RECORDS FOR THIS EXERCISE: Begin

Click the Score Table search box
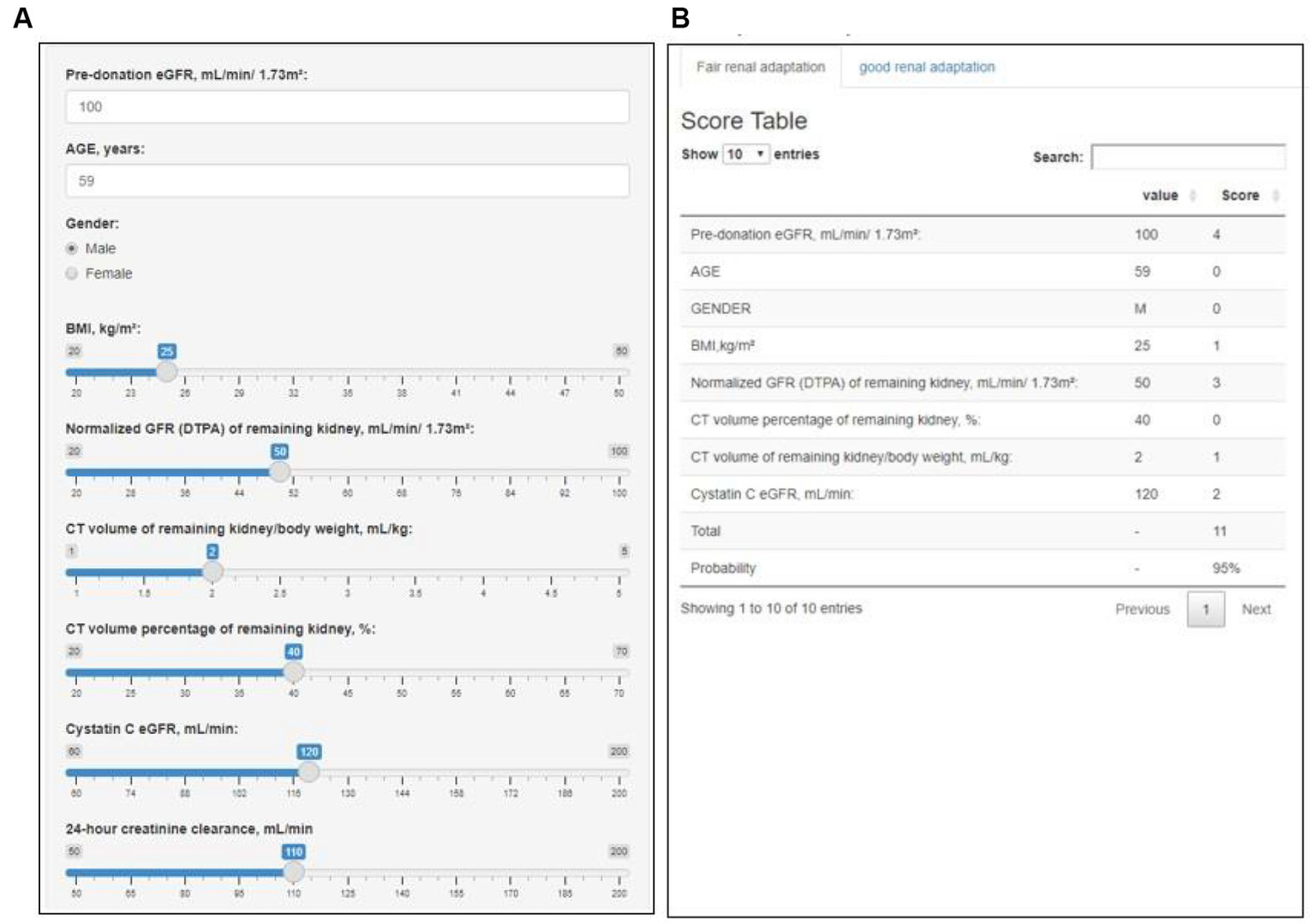pos(1187,158)
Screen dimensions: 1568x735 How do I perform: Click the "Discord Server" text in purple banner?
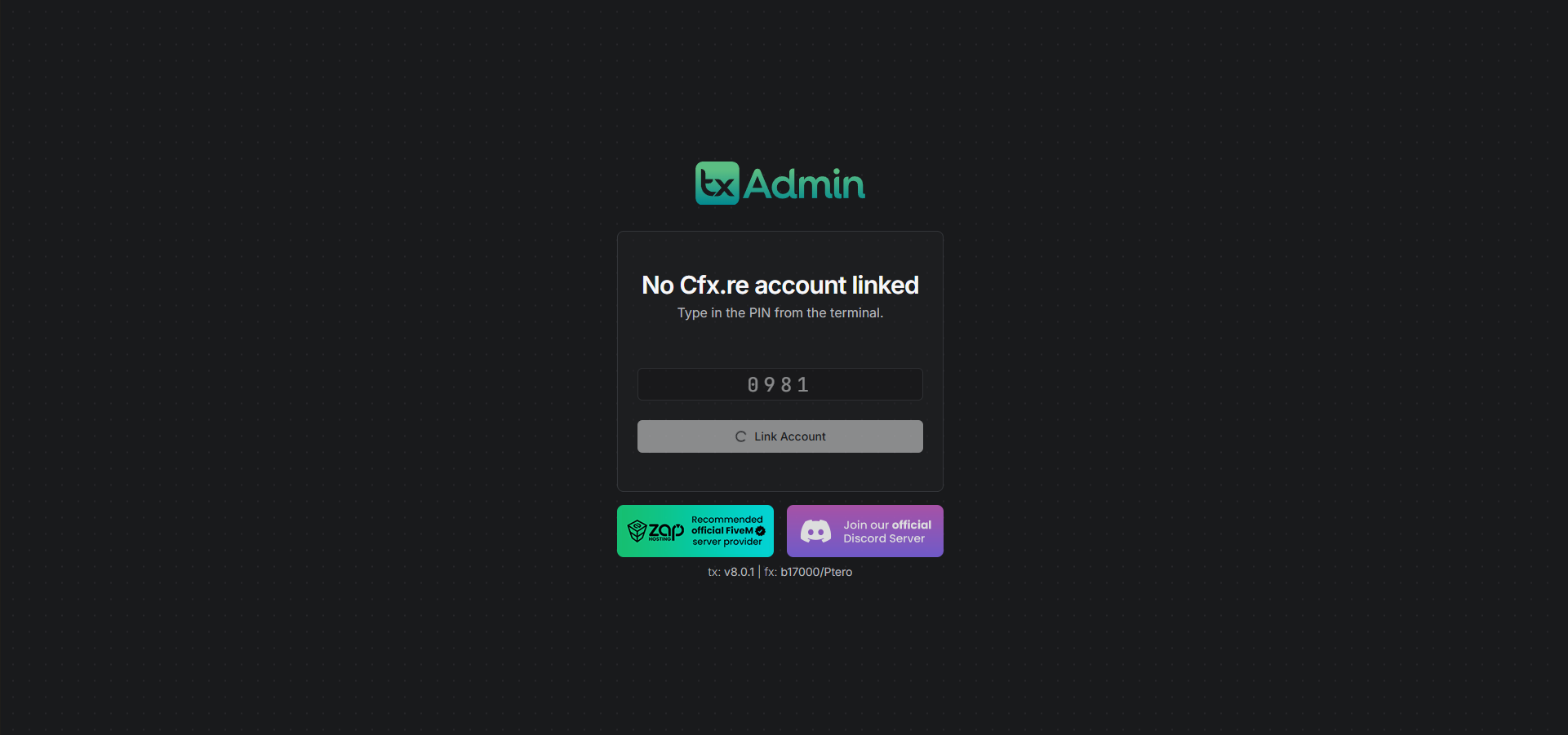(x=884, y=538)
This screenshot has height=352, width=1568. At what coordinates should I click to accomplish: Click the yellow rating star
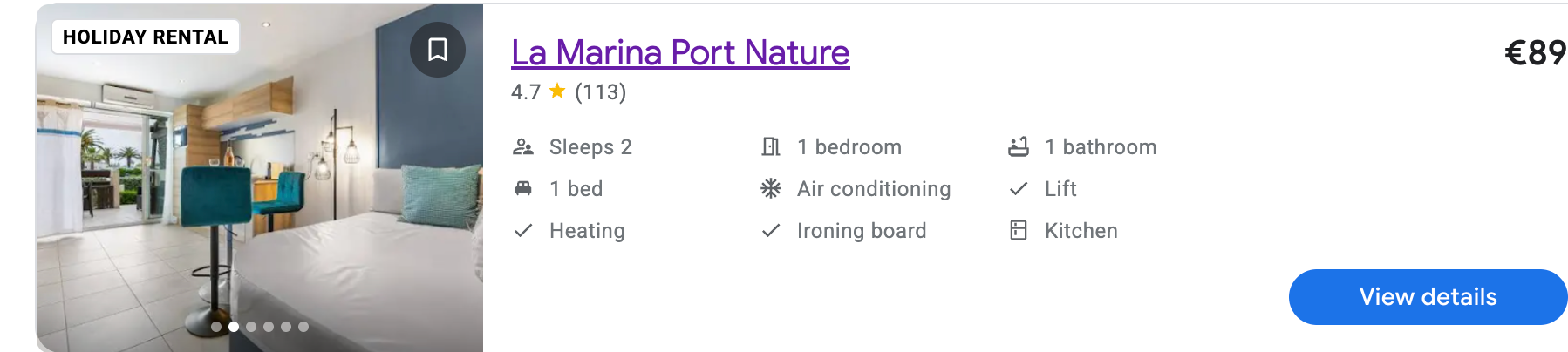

RECORDS FOR THIS EXERCISE: End

If a record holds a picture, leave the picture out and transcribe everything else exactly.

Click the Score Table search box
pos(1187,158)
Screen dimensions: 1568x735 How do I perform: Click the "Discord Server" text in purple banner?
(x=884, y=538)
This screenshot has height=352, width=1568. At what coordinates should I click to accomplish: Click the yellow rating star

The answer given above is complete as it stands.